>> start Reading text

The true permeability model is the one facies realization we use to create observations by adding noise to the modelled data. These observations are what we try to match with ESMDA. To look at this permeability field is important to later interpret the result. In particular, we see that there is a channel of high permeability connecting the injection with the production well.

fopts = {"sharex": True, "sharey": True, "constrained_layout": True}
popts = {"vmin": perm_min, "vmax": perm_max, "origin": "lower"}

fig, ax = plt.subplots(figsize=(5, 4), **fopts)

# Permeabilities
im = ax.imshow(perm_true[0, :, :, 0], **popts)

# Wells
ax.plot(jw[0], iw[0], "v", c="b", ms=10, mec="w")
ax.plot(jw[1], iw[1], "^", c="r", ms=10, mec="w")

# Labels and colour bar
ax.set_ylabel("Y Grid Cell")
ax.set_xlabel("X Grid Cell")
fig.suptitle(
    "«True» Permeabilities (blue: injection, red: production well)"
)
cbar = fig.colorbar(im, ax=ax, label="Permeability (mD)")

«True» Permeabilities (blue: injection, red: production well)

Prior permeabilities#

Plot the first 12 prior permeability models; yellow shows the channels with higher permeability.

fig, axs = plt.subplots(3, 4, **fopts)

for i, ax in enumerate(axs.ravel()):
    ax.set_title(f"Realization {i+1}")

    # Permeabilities
    im = ax.imshow(perm_prior[i, :, :, 0], **popts)

    # Wells
    ax.plot(jw[0], iw[0], "v", c="b", ms=10, mec="w")
    ax.plot(jw[1], iw[1], "^", c="r", ms=10, mec="w")

# Labels and colour bar
fig.supylabel("Y Grid Cell")
fig.supxlabel("X Grid Cell")
fig.suptitle(
    "Prior Permeabilities with injection (blue) and production (red) wells"
)
cbar = fig.colorbar(im, ax=axs.ravel(), label="Permeability (mD)")

Prior Permeabilities with injection (blue) and production (red) wells, Realization 1, Realization 2, Realization 3, Realization 4, Realization 5, Realization 6, Realization 7, Realization 8, Realization 9, Realization 10, Realization 11, Realization 12

DARTS-related functionalities#

Custom DARTS Model class#

In the custom Model class for DARTS we define some fixed parameters specific to this example.

if compute_darts:

    class Model(DartsModel):
        """Custom DartsModel Class."""

        def __init__(self, perm, n_points=128, dx=dx, dy=dy, dz=dz,
                     iw=iw, jw=jw):
            """Initialize a new DartsModel instance."""
            super().__init__()

            self.timer.node["initialization"].start()

>> end Reading text

Short problem 1 =>
In the permeability text, what connects the injection well with the production well in the true permeability field?
Short problem 2 =>
Update everything from the start of the entries down to the line containing "will (323, 738).", replacing "globe" with "map" and leaving all else unchanged.
The permeability text has no connection to the entries that come after it.

>> start Listed entries

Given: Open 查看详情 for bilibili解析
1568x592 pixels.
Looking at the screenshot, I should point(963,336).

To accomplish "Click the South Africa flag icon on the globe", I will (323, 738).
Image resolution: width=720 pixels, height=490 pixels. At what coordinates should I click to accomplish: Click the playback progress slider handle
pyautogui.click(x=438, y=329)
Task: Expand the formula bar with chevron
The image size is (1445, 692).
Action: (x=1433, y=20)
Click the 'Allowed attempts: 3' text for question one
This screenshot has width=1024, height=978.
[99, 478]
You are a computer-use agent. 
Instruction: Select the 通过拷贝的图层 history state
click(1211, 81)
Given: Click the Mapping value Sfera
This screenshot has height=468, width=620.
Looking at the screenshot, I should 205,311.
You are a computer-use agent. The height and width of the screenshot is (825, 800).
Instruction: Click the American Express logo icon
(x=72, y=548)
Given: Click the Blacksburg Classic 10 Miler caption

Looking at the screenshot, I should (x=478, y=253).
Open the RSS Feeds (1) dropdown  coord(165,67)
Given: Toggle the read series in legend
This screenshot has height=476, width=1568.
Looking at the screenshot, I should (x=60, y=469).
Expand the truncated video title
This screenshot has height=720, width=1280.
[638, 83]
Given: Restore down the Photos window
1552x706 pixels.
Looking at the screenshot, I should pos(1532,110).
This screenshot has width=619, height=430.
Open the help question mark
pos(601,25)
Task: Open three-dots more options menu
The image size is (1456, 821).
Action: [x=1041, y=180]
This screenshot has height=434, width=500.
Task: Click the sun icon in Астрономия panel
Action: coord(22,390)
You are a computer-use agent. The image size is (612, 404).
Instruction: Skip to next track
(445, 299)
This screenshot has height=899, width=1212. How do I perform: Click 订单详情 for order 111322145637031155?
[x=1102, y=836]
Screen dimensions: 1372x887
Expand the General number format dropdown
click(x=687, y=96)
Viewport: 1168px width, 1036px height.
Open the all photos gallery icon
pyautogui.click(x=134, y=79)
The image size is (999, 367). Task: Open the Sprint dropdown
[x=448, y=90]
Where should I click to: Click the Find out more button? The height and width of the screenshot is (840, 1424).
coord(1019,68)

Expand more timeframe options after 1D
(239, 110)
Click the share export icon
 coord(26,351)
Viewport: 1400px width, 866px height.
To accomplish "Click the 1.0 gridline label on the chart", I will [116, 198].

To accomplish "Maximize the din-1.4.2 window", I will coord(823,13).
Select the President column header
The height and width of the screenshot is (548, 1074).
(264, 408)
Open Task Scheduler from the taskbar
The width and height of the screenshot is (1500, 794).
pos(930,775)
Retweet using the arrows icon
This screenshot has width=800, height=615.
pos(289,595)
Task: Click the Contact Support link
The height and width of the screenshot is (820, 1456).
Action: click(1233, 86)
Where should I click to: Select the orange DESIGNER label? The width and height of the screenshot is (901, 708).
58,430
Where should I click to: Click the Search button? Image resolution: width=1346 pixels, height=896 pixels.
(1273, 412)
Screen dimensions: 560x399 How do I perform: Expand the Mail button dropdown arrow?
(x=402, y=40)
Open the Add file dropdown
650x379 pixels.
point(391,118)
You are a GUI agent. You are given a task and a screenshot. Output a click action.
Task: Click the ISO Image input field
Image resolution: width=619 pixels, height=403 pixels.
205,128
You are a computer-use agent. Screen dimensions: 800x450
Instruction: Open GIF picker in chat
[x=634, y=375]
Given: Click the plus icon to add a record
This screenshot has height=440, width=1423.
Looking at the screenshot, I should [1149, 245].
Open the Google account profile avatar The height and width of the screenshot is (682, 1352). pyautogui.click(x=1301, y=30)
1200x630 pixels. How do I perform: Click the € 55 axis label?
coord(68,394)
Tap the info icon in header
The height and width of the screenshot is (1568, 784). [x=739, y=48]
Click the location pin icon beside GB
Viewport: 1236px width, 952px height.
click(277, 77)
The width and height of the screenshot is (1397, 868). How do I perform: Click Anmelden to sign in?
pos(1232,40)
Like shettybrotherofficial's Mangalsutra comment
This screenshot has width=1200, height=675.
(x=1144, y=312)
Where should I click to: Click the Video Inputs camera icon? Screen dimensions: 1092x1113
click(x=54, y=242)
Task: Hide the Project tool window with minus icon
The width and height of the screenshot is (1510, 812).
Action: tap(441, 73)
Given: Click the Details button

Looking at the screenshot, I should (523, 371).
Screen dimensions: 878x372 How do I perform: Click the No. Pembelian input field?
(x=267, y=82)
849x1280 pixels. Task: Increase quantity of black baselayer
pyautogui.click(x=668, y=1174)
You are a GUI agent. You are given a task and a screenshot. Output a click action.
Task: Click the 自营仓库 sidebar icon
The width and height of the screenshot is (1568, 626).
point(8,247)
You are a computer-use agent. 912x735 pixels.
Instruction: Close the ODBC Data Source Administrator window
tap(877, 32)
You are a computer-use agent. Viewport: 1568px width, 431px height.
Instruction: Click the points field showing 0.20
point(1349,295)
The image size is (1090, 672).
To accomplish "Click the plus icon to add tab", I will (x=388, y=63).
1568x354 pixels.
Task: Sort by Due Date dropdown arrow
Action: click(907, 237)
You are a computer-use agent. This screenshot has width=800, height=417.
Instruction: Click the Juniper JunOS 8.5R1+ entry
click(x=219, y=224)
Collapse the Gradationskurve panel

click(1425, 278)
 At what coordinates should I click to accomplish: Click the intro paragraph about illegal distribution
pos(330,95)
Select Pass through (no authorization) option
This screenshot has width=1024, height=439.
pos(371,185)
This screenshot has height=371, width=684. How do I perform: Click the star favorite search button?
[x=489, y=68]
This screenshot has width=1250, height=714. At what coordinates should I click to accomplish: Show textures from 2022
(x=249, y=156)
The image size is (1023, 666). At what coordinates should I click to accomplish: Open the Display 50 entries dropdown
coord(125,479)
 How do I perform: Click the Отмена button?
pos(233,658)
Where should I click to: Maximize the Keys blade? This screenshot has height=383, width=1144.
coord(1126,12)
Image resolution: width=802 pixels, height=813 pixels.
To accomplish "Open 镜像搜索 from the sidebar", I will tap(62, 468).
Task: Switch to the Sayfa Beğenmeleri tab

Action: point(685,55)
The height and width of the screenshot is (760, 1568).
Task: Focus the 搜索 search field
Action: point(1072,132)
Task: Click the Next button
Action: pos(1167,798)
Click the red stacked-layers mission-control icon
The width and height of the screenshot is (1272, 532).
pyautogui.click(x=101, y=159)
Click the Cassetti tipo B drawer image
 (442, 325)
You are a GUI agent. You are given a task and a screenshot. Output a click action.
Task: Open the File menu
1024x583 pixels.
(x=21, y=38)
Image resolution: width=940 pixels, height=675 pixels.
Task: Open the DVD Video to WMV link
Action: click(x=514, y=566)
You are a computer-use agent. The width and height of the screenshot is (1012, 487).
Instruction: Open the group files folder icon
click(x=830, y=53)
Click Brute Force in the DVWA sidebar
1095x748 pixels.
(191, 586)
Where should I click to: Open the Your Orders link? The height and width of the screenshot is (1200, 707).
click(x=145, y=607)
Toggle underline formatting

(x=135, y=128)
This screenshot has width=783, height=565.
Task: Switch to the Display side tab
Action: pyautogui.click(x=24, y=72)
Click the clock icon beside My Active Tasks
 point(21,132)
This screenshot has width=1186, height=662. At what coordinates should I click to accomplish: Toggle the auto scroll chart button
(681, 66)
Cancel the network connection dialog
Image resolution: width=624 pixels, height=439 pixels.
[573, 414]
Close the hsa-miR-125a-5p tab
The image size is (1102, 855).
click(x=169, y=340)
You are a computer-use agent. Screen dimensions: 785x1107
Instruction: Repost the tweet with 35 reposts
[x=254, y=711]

>> end Listed entries

Exercise answer 1 =>
A channel of high permeability.

Exercise answer 2 =>
Given: Open 查看详情 for bilibili解析
1568x592 pixels.
Looking at the screenshot, I should point(963,336).

To accomplish "Click the South Africa flag icon on the map", I will (323, 738).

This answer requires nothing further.